"""
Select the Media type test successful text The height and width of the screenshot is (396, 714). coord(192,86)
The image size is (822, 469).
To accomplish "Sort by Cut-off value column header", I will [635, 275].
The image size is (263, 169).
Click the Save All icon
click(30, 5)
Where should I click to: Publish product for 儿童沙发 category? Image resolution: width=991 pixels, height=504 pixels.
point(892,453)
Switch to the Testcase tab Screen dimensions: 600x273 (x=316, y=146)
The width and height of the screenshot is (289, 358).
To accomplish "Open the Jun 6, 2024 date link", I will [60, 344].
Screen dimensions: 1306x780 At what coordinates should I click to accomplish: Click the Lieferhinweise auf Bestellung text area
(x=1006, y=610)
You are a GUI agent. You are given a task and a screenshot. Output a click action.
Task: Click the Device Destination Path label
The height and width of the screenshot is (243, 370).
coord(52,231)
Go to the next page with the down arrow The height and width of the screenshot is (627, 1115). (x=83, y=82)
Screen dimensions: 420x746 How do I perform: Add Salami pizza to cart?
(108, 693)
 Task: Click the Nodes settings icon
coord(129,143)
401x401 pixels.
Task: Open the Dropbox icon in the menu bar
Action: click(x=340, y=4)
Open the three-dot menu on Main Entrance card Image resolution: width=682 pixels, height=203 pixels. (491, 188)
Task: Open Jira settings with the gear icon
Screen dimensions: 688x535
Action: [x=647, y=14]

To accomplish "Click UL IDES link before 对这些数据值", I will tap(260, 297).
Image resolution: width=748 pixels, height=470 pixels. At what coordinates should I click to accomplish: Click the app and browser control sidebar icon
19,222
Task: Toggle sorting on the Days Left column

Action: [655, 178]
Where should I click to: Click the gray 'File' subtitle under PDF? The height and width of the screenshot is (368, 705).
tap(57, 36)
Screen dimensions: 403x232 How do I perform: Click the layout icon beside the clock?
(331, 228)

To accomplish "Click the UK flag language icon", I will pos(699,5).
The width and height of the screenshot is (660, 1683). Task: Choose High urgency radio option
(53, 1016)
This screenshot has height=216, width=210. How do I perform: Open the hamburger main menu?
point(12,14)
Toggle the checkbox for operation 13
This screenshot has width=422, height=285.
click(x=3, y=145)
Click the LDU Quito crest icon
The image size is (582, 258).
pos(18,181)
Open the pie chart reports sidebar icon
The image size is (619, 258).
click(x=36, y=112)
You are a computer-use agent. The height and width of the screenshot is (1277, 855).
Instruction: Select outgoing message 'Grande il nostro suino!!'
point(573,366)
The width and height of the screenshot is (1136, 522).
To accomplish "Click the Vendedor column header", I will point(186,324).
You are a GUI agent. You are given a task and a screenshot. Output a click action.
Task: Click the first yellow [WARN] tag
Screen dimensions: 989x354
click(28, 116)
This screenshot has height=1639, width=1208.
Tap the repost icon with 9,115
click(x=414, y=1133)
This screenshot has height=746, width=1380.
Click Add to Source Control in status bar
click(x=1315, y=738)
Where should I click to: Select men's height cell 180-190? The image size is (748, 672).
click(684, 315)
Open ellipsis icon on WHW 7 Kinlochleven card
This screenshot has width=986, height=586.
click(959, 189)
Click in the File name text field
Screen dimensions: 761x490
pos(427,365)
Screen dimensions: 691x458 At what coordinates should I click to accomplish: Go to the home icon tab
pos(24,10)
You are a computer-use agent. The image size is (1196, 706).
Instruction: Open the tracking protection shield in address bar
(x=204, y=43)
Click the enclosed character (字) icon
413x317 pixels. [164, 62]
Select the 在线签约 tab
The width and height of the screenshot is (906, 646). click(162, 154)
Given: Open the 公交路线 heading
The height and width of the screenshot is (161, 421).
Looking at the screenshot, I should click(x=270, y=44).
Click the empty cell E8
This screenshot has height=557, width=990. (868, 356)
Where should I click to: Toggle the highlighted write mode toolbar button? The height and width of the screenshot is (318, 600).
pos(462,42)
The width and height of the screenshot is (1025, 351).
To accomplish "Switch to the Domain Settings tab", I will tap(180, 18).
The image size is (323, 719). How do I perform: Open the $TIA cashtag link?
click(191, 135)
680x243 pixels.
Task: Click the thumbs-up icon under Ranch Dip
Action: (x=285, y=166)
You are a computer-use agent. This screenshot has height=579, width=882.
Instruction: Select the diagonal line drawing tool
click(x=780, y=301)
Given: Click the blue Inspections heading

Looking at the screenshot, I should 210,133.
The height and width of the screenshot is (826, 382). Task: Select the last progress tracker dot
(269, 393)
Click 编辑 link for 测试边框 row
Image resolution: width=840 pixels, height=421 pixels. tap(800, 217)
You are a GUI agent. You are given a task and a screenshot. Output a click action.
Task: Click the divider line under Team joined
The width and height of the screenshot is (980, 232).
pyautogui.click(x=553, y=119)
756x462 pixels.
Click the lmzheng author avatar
"""
Exercise aim:
All of the material is to be written out exactly.

Result of this task:
Select the Media type test successful text The height and width of the screenshot is (396, 714). coord(192,86)
The image size is (822, 469).
To accomplish "Sort by Cut-off value column header", I will [635, 275].
The image size is (263, 169).
Click the Save All icon
click(30, 5)
Where should I click to: Publish product for 儿童沙发 category? Image resolution: width=991 pixels, height=504 pixels.
point(892,453)
Switch to the Testcase tab Screen dimensions: 600x273 (x=316, y=146)
The width and height of the screenshot is (289, 358).
To accomplish "Open the Jun 6, 2024 date link", I will [60, 344].
Screen dimensions: 1306x780 At what coordinates should I click to accomplish: Click the Lieferhinweise auf Bestellung text area
(x=1006, y=610)
You are a GUI agent. You are given a task and a screenshot. Output a click action.
Task: Click the Device Destination Path label
The height and width of the screenshot is (243, 370).
coord(52,231)
Go to the next page with the down arrow The height and width of the screenshot is (627, 1115). (x=83, y=82)
Screen dimensions: 420x746 How do I perform: Add Salami pizza to cart?
(108, 693)
 Task: Click the Nodes settings icon
coord(129,143)
401x401 pixels.
Task: Open the Dropbox icon in the menu bar
Action: click(x=340, y=4)
Open the three-dot menu on Main Entrance card Image resolution: width=682 pixels, height=203 pixels. (491, 188)
Task: Open Jira settings with the gear icon
Screen dimensions: 688x535
Action: [x=647, y=14]

To accomplish "Click UL IDES link before 对这些数据值", I will tap(260, 297).
Image resolution: width=748 pixels, height=470 pixels. At what coordinates should I click to accomplish: Click the app and browser control sidebar icon
19,222
Task: Toggle sorting on the Days Left column

Action: [655, 178]
Where should I click to: Click the gray 'File' subtitle under PDF? The height and width of the screenshot is (368, 705).
tap(57, 36)
Screen dimensions: 403x232 How do I perform: Click the layout icon beside the clock?
(331, 228)

To accomplish "Click the UK flag language icon", I will pos(699,5).
The width and height of the screenshot is (660, 1683). Task: Choose High urgency radio option
(53, 1016)
This screenshot has height=216, width=210. How do I perform: Open the hamburger main menu?
point(12,14)
Toggle the checkbox for operation 13
This screenshot has width=422, height=285.
click(x=3, y=145)
Click the LDU Quito crest icon
The image size is (582, 258).
pos(18,181)
Open the pie chart reports sidebar icon
The image size is (619, 258).
click(x=36, y=112)
You are a computer-use agent. The height and width of the screenshot is (1277, 855).
Instruction: Select outgoing message 'Grande il nostro suino!!'
point(573,366)
The width and height of the screenshot is (1136, 522).
To accomplish "Click the Vendedor column header", I will point(186,324).
You are a GUI agent. You are given a task and a screenshot. Output a click action.
Task: Click the first yellow [WARN] tag
Screen dimensions: 989x354
click(28, 116)
This screenshot has height=1639, width=1208.
Tap the repost icon with 9,115
click(x=414, y=1133)
This screenshot has height=746, width=1380.
Click Add to Source Control in status bar
click(x=1315, y=738)
Where should I click to: Select men's height cell 180-190? The image size is (748, 672).
click(684, 315)
Open ellipsis icon on WHW 7 Kinlochleven card
This screenshot has width=986, height=586.
click(959, 189)
Click in the File name text field
Screen dimensions: 761x490
pos(427,365)
Screen dimensions: 691x458 At what coordinates should I click to accomplish: Go to the home icon tab
pos(24,10)
You are a computer-use agent. The image size is (1196, 706).
Instruction: Open the tracking protection shield in address bar
(x=204, y=43)
Click the enclosed character (字) icon
413x317 pixels. [164, 62]
Select the 在线签约 tab
The width and height of the screenshot is (906, 646). click(162, 154)
Given: Open the 公交路线 heading
The height and width of the screenshot is (161, 421).
Looking at the screenshot, I should click(x=270, y=44).
Click the empty cell E8
This screenshot has height=557, width=990. (868, 356)
Where should I click to: Toggle the highlighted write mode toolbar button? The height and width of the screenshot is (318, 600).
pos(462,42)
The width and height of the screenshot is (1025, 351).
To accomplish "Switch to the Domain Settings tab", I will tap(180, 18).
The image size is (323, 719). How do I perform: Open the $TIA cashtag link?
click(191, 135)
680x243 pixels.
Task: Click the thumbs-up icon under Ranch Dip
Action: (x=285, y=166)
You are a computer-use agent. This screenshot has height=579, width=882.
Instruction: Select the diagonal line drawing tool
click(x=780, y=301)
Given: Click the blue Inspections heading

Looking at the screenshot, I should 210,133.
The height and width of the screenshot is (826, 382). Task: Select the last progress tracker dot
(269, 393)
Click 编辑 link for 测试边框 row
Image resolution: width=840 pixels, height=421 pixels. tap(800, 217)
You are a GUI agent. You are given a task and a screenshot. Output a click action.
Task: Click the divider line under Team joined
The width and height of the screenshot is (980, 232).
pyautogui.click(x=553, y=119)
756x462 pixels.
Click the lmzheng author avatar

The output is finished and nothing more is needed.